Love Ignatius! He’s my Family Patriarch, the one who finally crossed to America. He’s a heavy contender for another boy for us. I adore Iggy (which is what the original went by) in case he’s as boisterous as his brothers, Nate for if he’s not. I adore mulitiple nickname options; having choices is always a grand thing to have, I think!
Cate B. is a great baby namer. I’d love to hear other names she considered.
While kicking around Ignatius – not only are we Catholic, my husband is a Georgetown alum – it occurred to me that the nicknames Nate and Nat would logically follow from Ignatius. It makes it even easier to wear. Though I’m still partial to Iggy.
Unfortunately, we already have an Ignatius in our tribe. He’s growing up on the other side of the Atlantic, but it still feels a bit wrong to duplicate such an unusual choice.

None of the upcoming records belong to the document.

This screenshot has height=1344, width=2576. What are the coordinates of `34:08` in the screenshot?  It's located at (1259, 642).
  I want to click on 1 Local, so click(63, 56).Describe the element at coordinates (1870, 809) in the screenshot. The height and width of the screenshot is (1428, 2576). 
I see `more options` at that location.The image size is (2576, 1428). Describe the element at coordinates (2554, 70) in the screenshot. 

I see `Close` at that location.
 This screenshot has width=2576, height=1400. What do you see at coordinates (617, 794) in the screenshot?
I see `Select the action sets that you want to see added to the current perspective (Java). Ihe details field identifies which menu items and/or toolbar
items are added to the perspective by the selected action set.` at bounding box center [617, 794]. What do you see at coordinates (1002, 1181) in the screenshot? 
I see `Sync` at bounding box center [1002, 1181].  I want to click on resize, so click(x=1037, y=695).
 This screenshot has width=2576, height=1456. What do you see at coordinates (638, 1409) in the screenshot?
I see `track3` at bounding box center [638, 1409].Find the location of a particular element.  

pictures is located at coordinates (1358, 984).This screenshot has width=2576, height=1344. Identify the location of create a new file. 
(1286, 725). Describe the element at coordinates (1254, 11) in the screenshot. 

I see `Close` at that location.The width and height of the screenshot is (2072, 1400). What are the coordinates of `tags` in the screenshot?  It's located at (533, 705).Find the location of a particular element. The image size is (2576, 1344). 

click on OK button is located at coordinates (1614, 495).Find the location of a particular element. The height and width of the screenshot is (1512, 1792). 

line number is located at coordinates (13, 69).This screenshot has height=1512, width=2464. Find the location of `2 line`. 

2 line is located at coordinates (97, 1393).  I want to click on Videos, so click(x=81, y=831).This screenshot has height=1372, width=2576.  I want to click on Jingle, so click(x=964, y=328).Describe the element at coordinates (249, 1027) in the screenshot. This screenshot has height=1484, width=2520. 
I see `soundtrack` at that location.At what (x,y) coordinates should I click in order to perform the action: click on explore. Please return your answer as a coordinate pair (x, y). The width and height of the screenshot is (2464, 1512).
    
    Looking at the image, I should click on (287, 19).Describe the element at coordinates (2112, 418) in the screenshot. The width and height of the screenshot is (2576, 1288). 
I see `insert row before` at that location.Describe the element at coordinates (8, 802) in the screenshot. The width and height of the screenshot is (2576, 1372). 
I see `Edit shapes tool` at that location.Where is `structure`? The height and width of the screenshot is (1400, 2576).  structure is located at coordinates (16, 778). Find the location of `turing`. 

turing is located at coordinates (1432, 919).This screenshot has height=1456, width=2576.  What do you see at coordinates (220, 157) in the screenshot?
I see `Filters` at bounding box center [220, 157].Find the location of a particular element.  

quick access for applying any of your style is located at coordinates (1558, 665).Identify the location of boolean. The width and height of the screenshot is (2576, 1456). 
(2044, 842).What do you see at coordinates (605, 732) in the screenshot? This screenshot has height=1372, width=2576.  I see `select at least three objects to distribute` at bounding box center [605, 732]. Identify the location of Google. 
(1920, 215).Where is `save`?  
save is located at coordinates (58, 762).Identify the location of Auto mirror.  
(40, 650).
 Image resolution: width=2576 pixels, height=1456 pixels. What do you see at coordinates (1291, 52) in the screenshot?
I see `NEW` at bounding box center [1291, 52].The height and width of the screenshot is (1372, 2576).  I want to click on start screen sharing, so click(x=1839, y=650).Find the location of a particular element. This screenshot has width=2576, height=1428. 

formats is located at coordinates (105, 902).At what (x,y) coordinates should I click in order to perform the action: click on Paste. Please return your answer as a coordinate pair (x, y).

It certainly is adventurous! I did think of the the Jesuits when I heard the name, and I do really like it as a choice for a more religious person than myself. It is a hefty choice, but would still work among the Alexander, Roman, Francisco crowd, I think. Dashiell is a great sibling for Ignatius, too. I do like her naming choices. They’re so unusual and strong without being outright bizarre.